Publié le 23 août 2014 par Thibaultdelavaud @t_delavaud

Cet article est en partie un complément à mes articles L’autoédition a-t-elle de l’avenir ? où l’on m’a reproché de ne pas m’inspirer suffisamment de l’exemple américain. Si je ne l’ai pas fait, c’est parce que je pense que cette comparaison est dangereuse : je ne suis pas vraiment certain que l’on compare ce qui est vraiment comparable.

Lorsqu’on essaye de prédire la situation future de l’autoédition en France, beaucoup s’appuient sur l’exemple sur les États-Unis. Il est en effet très tentant de penser que la France devrait « rattraper son retard » compte tenu de la situation enviable de l’autoédition aux États-Unis, puisque celle-ci est beaucoup plus développée outre-Atlantique.

Je risque d’être encore accusé de pessimisme mais je crains que cette prédiction soit erronée pour un certain nombre de raisons.

Des traditions littéraires différentes

En France, la littérature occupe une place particulière au sein de la culture : elle est admirée et sacralisée. Les prix littéraires, l’Académie Française et les maisons d’édition prestigieuses sont autant de preuves du statut privilégié de la littérature en France. Un livre n’est pas un produit (culturel) comme un autre pour beaucoup de Français et un livre se doit d’être noble et d’une qualité irréprochable. Cette conception, hautement respectable, est un frein majeur au développement du numérique et de l’autoédition (voir également mon article Pourquoi l’autoédition ne décolle pas en France ?).

« La conception française de la littérature est un frein majeur au développement du numérique et de l’autoédition »

Frères Goncourt

Les frères Goncourt

En revanche, aux États-Unis, la littérature, loin d’être méprisée, se veut beaucoup moins élitiste et on accorde plus d’importance à l’expérience de la lecture qu’en France (de manière un peu caricaturale, en France, c’est le livre qui est important, pas la lecture, aux États-Unis, c’est l’inverse). Pour les Américains, le confort du lecteur est très important (ce n’est pas pour rien que la liseuse Kindle a été inventée aux États-Unis et que ses perfectionnements au fil des années n’ont fait que rendre la lecture la plus agréable possible). Plus important, il y a beaucoup moins de réticence aux États-Unis à associer la littérature à une démarche commerciale. Le livre est un produit comme un autre et donc on peut le vendre comme n’importe quel produit. Dans ces conditions, le numérique et l’autoédition peuvent facilement prospérer. Et contrairement à ce qu’on pourrait croire, il y a davantage de gens qui lisent aux États-Unis qu’en France : cet article souligne le dynamisme de la lecture aux États-Unis alors que les données de l’INSEE indiquent qu’en 2012, seuls 57% des Français avaient lu au moins un livre ces douze derniers mois.

CONSIGNE 1:
Répondez à ces questions sur l'extrait consacré à l'autoédition :
(a) À quelle date l'article a-t-il été publié ?
(b) Dans quel pays la liseuse Kindle a-t-elle été inventée ?
(c) D'après les données de l'INSEE, quel pourcentage de Français avaient lu au moins un livre au cours des douze derniers mois en 2012 ?
CONSIGNE 2: Recopiez tous les enregistrements en remplaçant « FILTER » par « SORT », sans rien changer d'autre, et laissez les images de côté.
Le texte et les enregistrements n'ont aucun rapport entre eux.

DONNÉES PRÉSENTÉES:
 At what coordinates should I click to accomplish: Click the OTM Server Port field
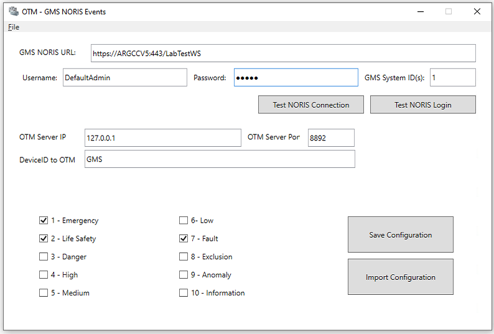[x=330, y=138]
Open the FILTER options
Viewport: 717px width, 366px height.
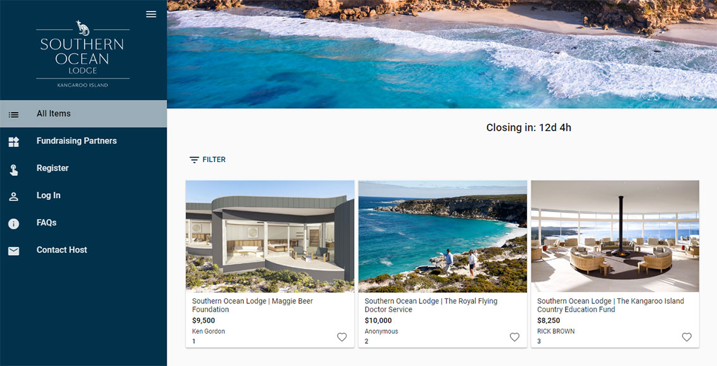pyautogui.click(x=208, y=160)
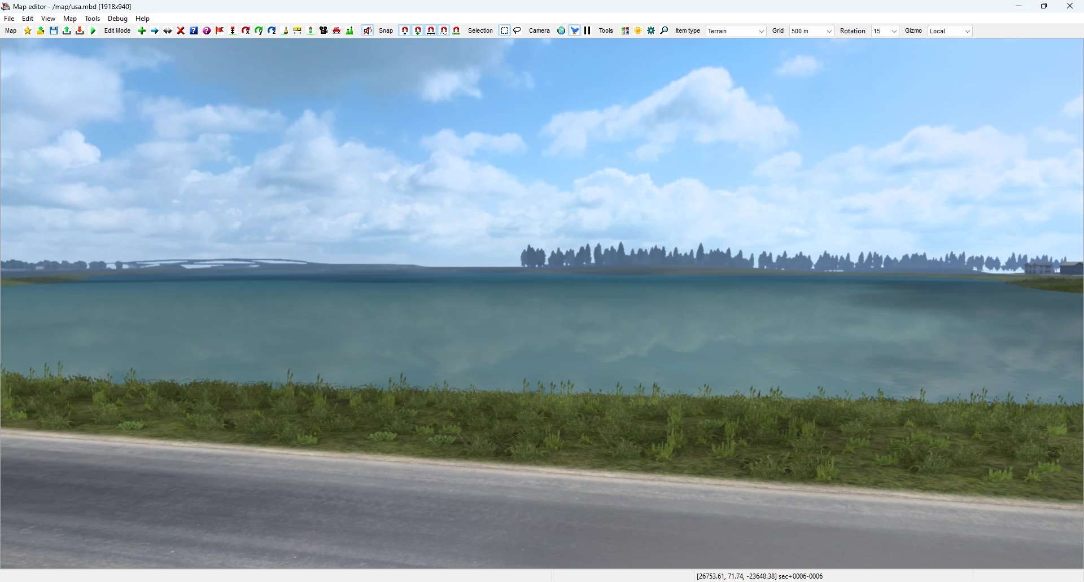Select the green plus new item tool

(142, 31)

CORRIGÉ 1:
(a) Le 23 août 2014.
(b) Aux États-Unis.
(c) 57 %.

CORRIGÉ 2:
 At what coordinates should I click to accomplish: Click the OTM Server Port field
[x=330, y=138]
Open the SORT options
Viewport: 717px width, 366px height.
pyautogui.click(x=208, y=160)
Select the green plus new item tool

(142, 31)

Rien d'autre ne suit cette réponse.